TASK.
Using the records below, copy exactly the part that opens with the line holding "1568x403 pixels." and closes with the line holding "the panel toggle", minus the pictures.

EXTRACTED MATERIAL.
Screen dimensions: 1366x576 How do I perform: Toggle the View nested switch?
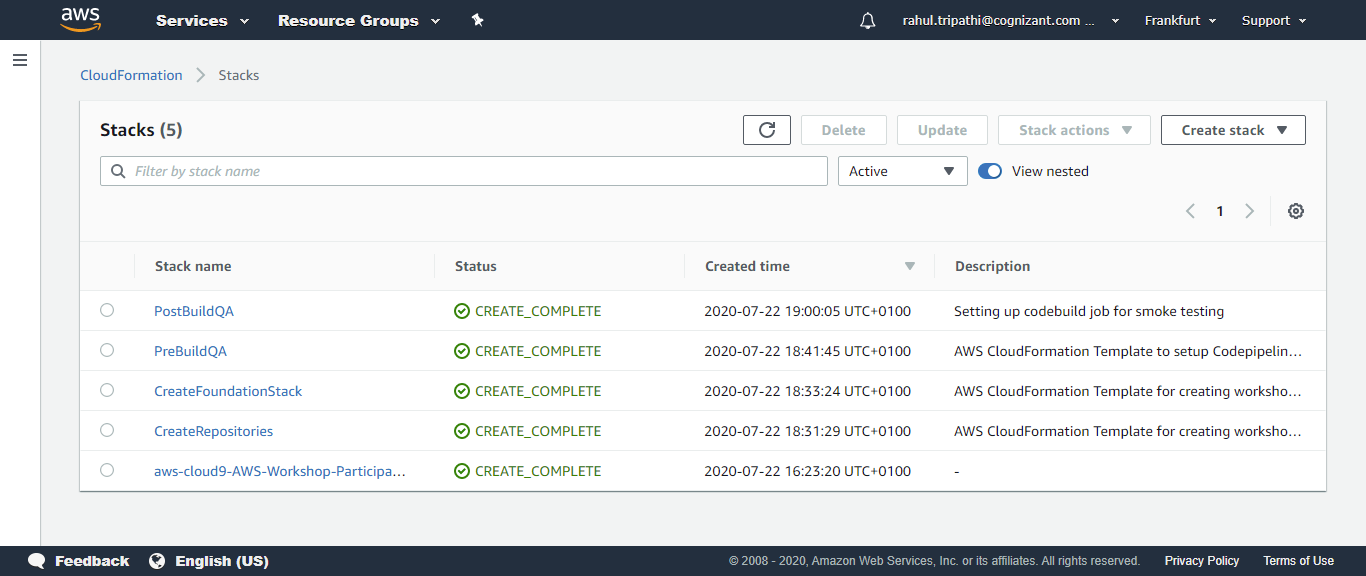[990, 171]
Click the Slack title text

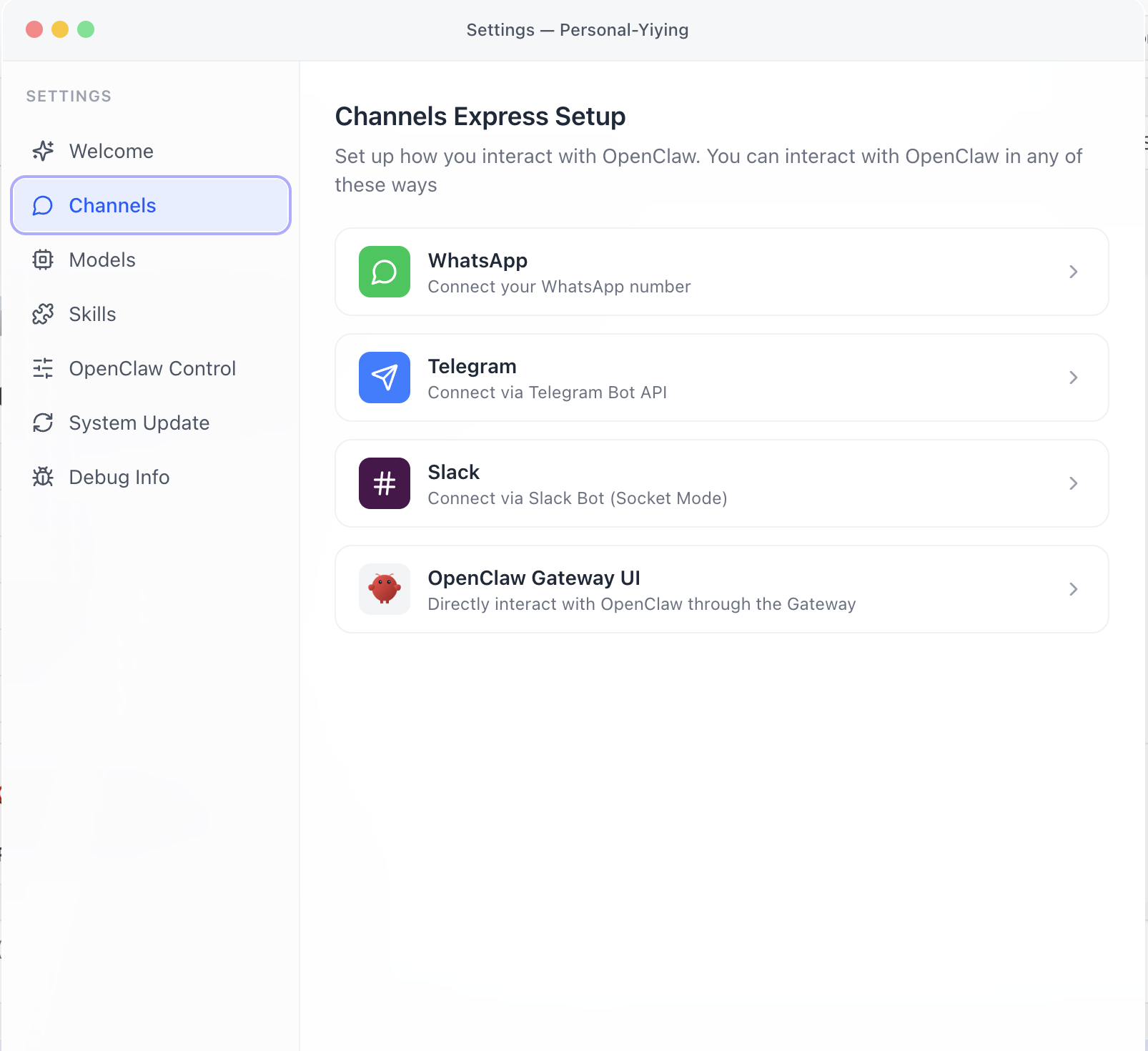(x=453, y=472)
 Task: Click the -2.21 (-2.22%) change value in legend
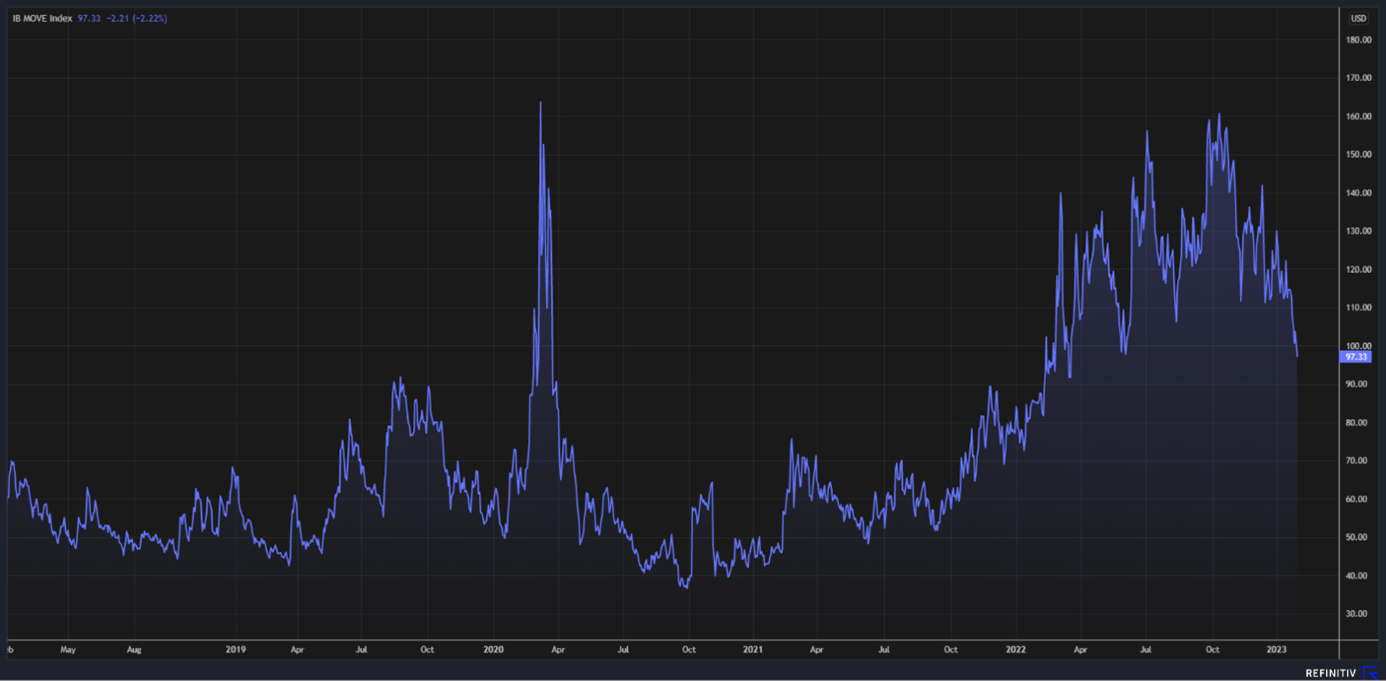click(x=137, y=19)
* * *
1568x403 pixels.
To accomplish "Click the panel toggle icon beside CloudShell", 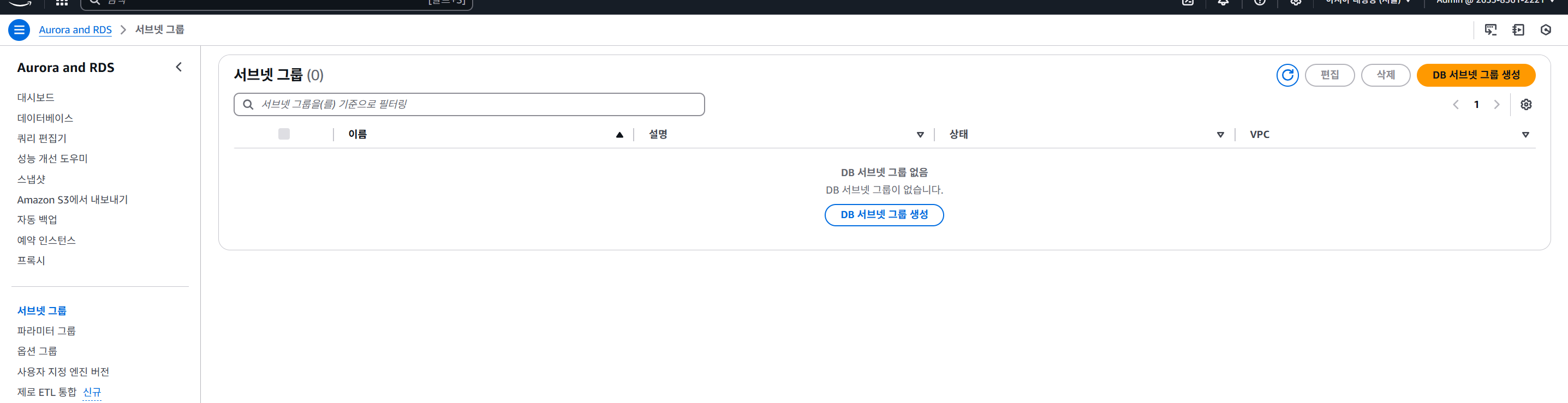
...
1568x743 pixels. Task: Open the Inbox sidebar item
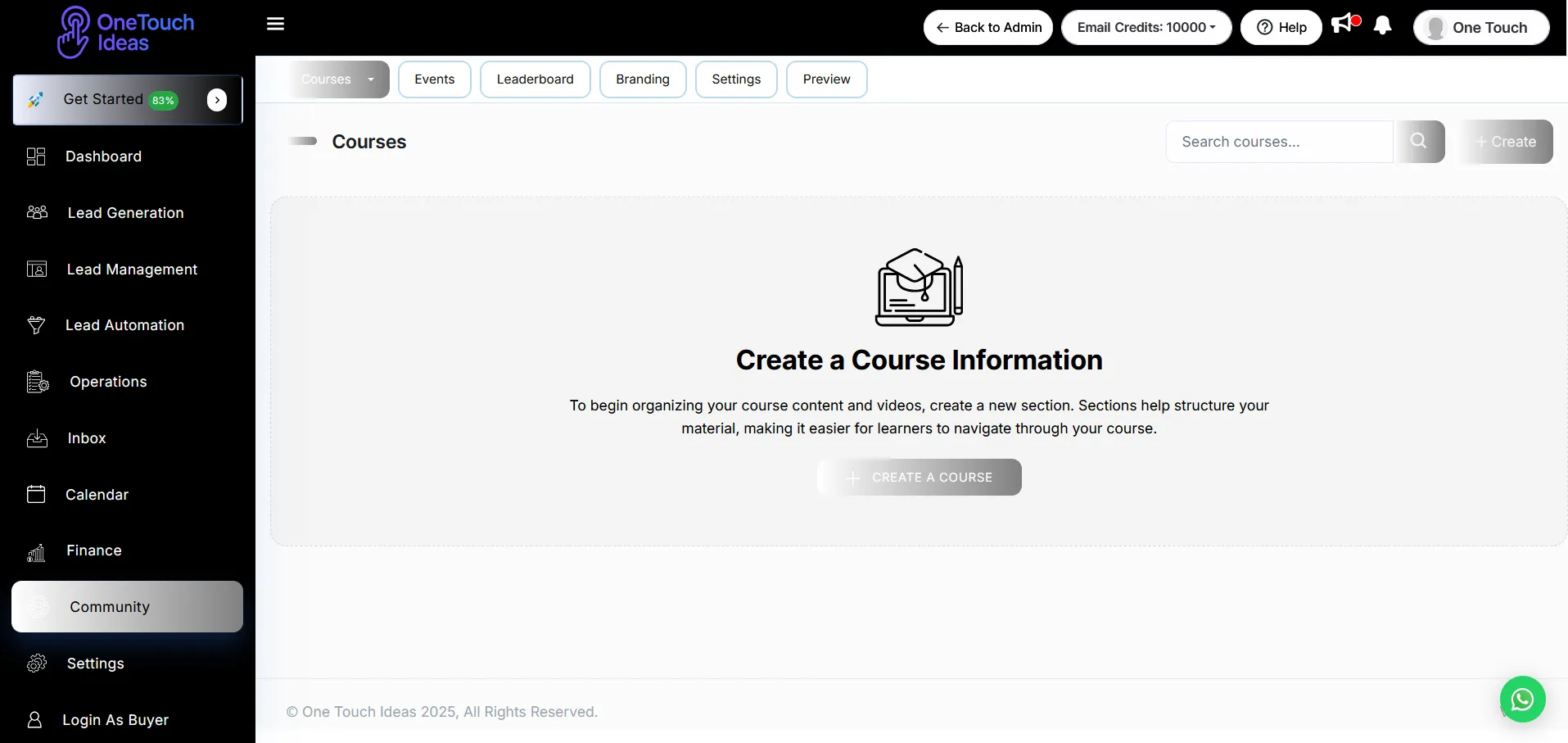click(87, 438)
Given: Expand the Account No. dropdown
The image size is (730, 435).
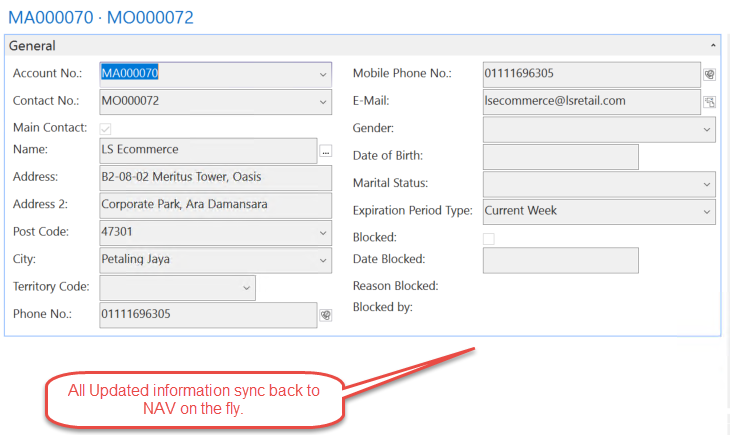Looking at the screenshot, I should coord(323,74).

YOUR SOLUTION.
1568x403 pixels.
To accomplish "Click the panel toggle icon beside CloudShell", 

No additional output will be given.